- [Problem requirements]:
Pull out each line of the data below that contains the string "action", matching case exactly.

[Dataset rows]
⁂

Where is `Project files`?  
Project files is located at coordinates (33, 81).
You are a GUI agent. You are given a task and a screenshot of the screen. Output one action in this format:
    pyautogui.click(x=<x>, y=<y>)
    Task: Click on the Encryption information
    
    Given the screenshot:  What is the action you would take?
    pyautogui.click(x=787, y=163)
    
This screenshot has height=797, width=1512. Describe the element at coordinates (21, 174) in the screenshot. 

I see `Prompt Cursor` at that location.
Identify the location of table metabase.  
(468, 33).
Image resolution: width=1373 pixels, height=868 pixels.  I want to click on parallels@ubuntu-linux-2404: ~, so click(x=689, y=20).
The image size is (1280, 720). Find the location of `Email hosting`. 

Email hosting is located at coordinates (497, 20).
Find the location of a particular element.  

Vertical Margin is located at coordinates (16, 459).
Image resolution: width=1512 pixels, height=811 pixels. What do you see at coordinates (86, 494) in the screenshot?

⁂

- [Exercise solution]:
You are a GUI agent. You are given a task and a screenshot of the screen. Output one action in this format:
    Given the screenshot:  What is the action you would take?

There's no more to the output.